##### Task inputs #####

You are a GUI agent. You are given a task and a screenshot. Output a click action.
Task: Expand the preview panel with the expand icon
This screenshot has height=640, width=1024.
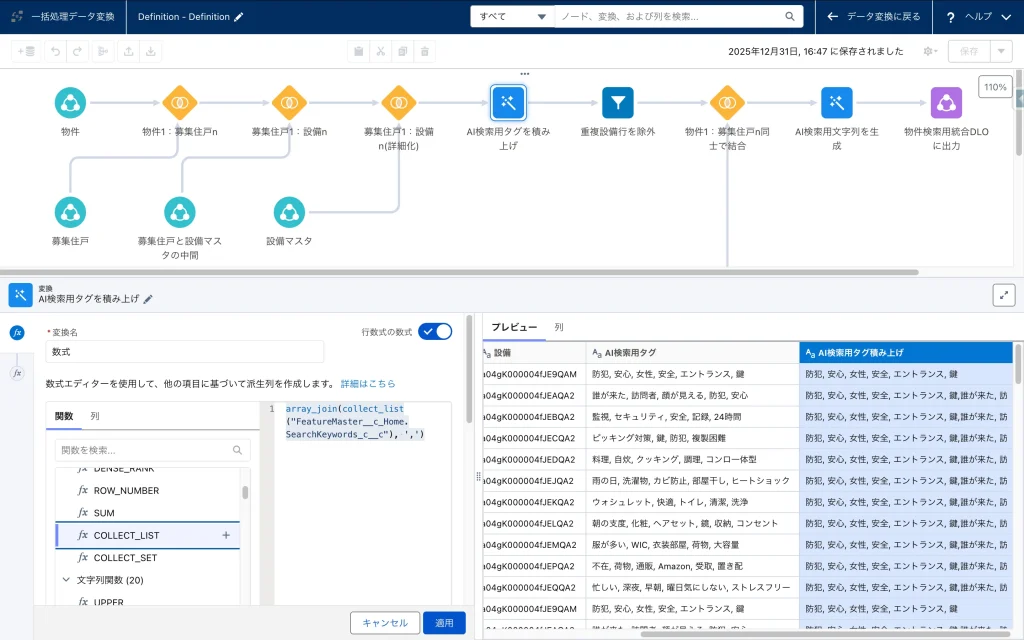tap(1003, 295)
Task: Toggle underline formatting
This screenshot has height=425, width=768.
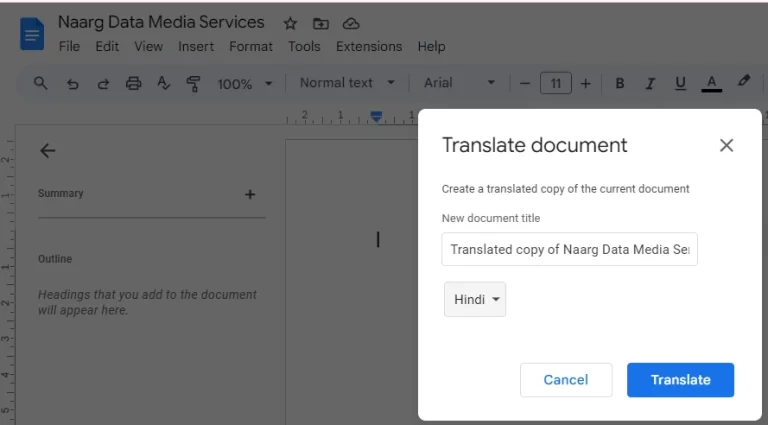Action: coord(681,84)
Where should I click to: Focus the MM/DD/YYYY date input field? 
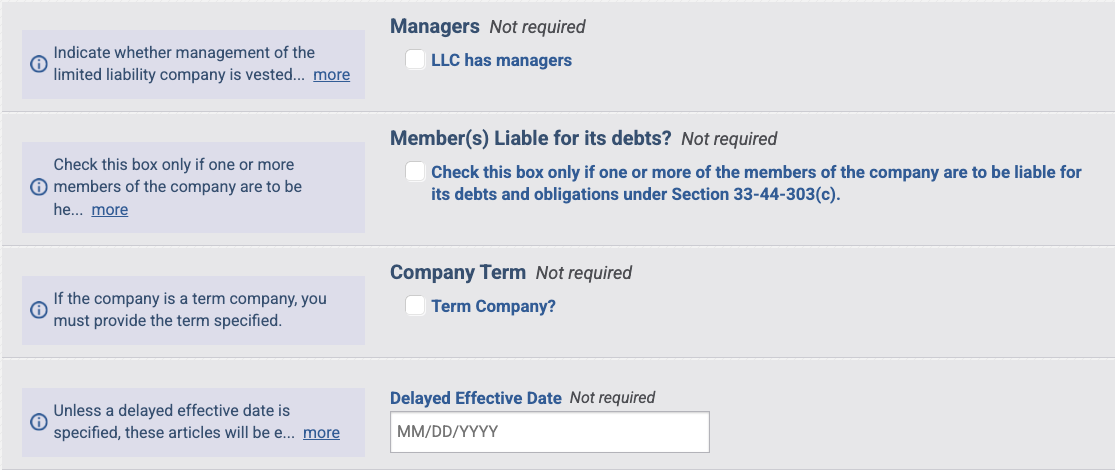pyautogui.click(x=550, y=432)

#####

Brief
Word for word, reproduce all of the data, but keep out the pictures.

Task result
You are a GUI agent. You are given a task and a screenshot. Output a click action.
Task: Expand the preview panel with the expand icon
This screenshot has height=640, width=1024.
tap(1003, 295)
Task: Toggle underline formatting
This screenshot has height=425, width=768.
Action: coord(681,84)
Where should I click to: Focus the MM/DD/YYYY date input field? 
pyautogui.click(x=550, y=432)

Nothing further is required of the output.